Gefragt von: Herr Prof. Gisbert Thomas B.Sc.
sternezahl: 4.3/5 (75 sternebewertungen)

Die Strafe für Geldunterschlagung nach deutschem Recht (§ 246 StGB) ist eine Geldstrafe oder Freiheitsstrafe bis zu drei Jahren für die einfache Unterschlagung, während die veruntreuende Unterschlagung (wenn etwas anvertraut wurde) bis zu fünf Jahre oder Geldstrafe vorsieht. Die genaue Höhe hängt vom Schaden, der Schuld und Vorstrafen ab; in schweren Fällen kann auch ein Berufsverbot drohen, und bei Geldstrafen über 90 Tagessätzen oder Freiheitsstrafen über drei Monaten erfolgt ein Eintrag ins Führungszeugnis.

Wie hoch ist die Geldstrafe bei Unterschlagung?

Die Höhe einer Geldstrafe wegen Unterschlagung (§ 246 StGB) hängt von der Anzahl der Tagessätze (mindestens 5, maximal 360) und deren individueller Höhe ab, die sich nach dem Einkommen des Täters richtet, wobei der Strafrahmen bis zu 3 Jahre Freiheitsstrafe oder eben Geldstrafe ist, bei veruntreuender Unterschlagung bis zu 5 Jahre. Die konkrete Strafe variiert je nach Fall, Wert der Sache und Vorstrafen, wobei Schadenswiedergutmachung mildernd wirken kann.
 

Was ist die Strafe für das Unterschlagen von Leistungen?

Strafgesetzbuch (StGB) § 246 Unterschlagung

(1) Wer eine fremde bewegliche Sache sich oder einem Dritten rechtswidrig zueignet, wird mit Freiheitsstrafe bis zu drei Jahren oder mit Geldstrafe bestraft, wenn die Tat nicht in anderen Vorschriften mit schwererer Strafe bedroht ist.

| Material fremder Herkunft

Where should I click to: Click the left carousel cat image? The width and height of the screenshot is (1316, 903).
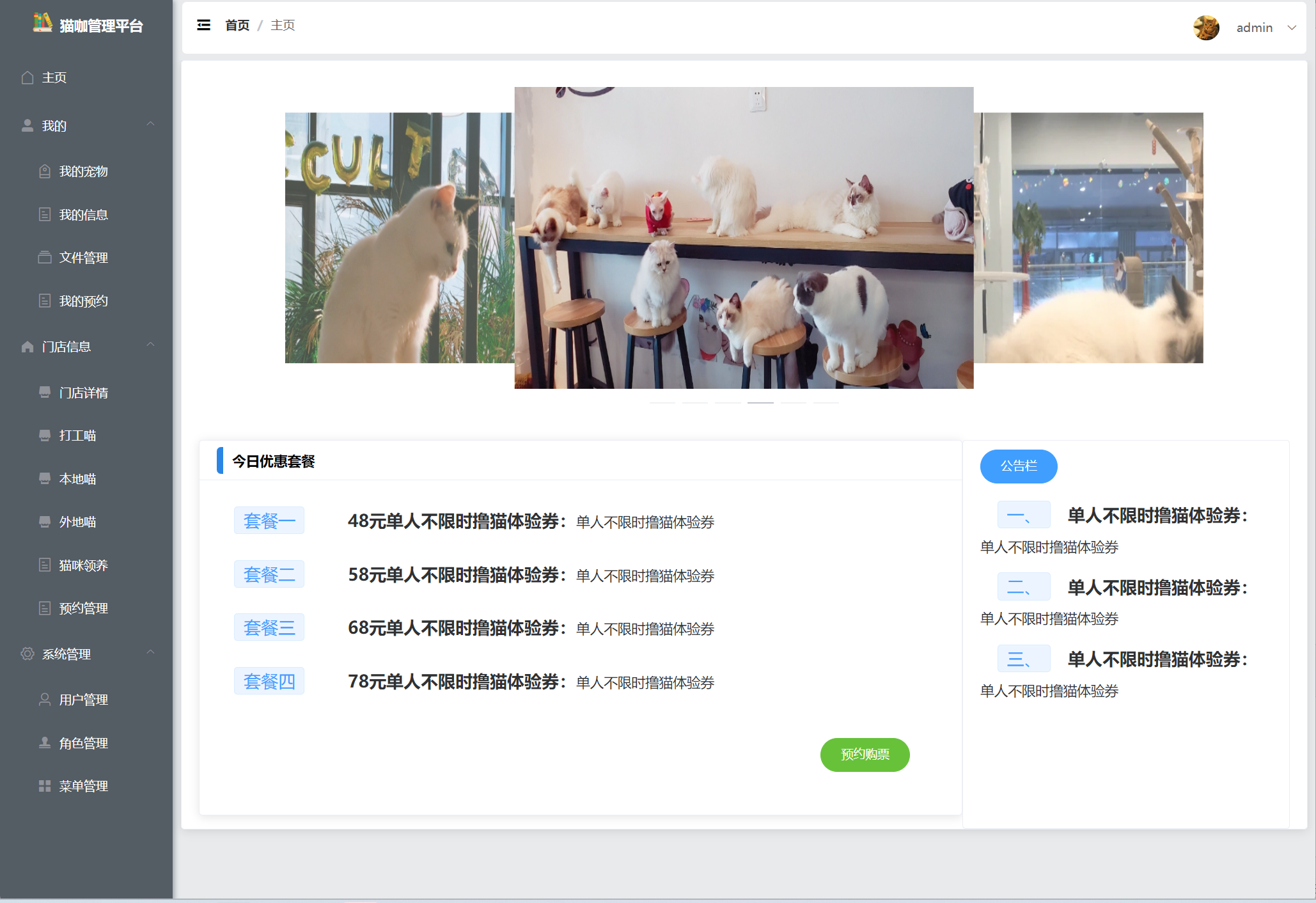pos(399,238)
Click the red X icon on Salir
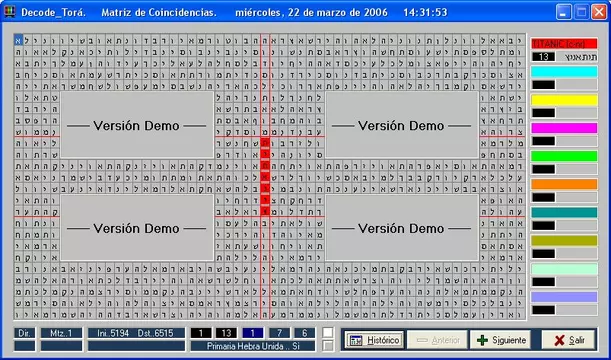The width and height of the screenshot is (611, 360). (x=559, y=340)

Was passiert bei einer Anzeige wegen Unterschlagung?

Die einfache Unterschlagung wird mit Freiheitsstrafe von bis zu drei Jahren oder mit Geldstrafe bestraft. Handelt es sich um eine veruntreuende Unterschlagung, ist die unterschlagene Sache also dem Täter anvertraut gewesen, so wird eine Freiheitsstrafe von bis zu fünf Jahren oder Geldstrafe verhängt.

Welche Strafen drohen bei Unterschlagung?

Eine Unterschlagung nach § 246 StGB wird mit Geldstrafe oder Freiheitsstrafe bis zu drei Jahren bestraft; bei veruntreuender Unterschlagung (§ 246 Abs. 2 StGB) droht eine Freiheitsstrafe bis zu fünf Jahren. Die genaue Strafe hängt von Faktoren wie dem Wert der Sache, dem Schaden, Vorstrafen, Geständnis und Schadenswiedergutmachung ab, wobei auch ein Berufsverbot und zivilrechtliche Folgen möglich sind. 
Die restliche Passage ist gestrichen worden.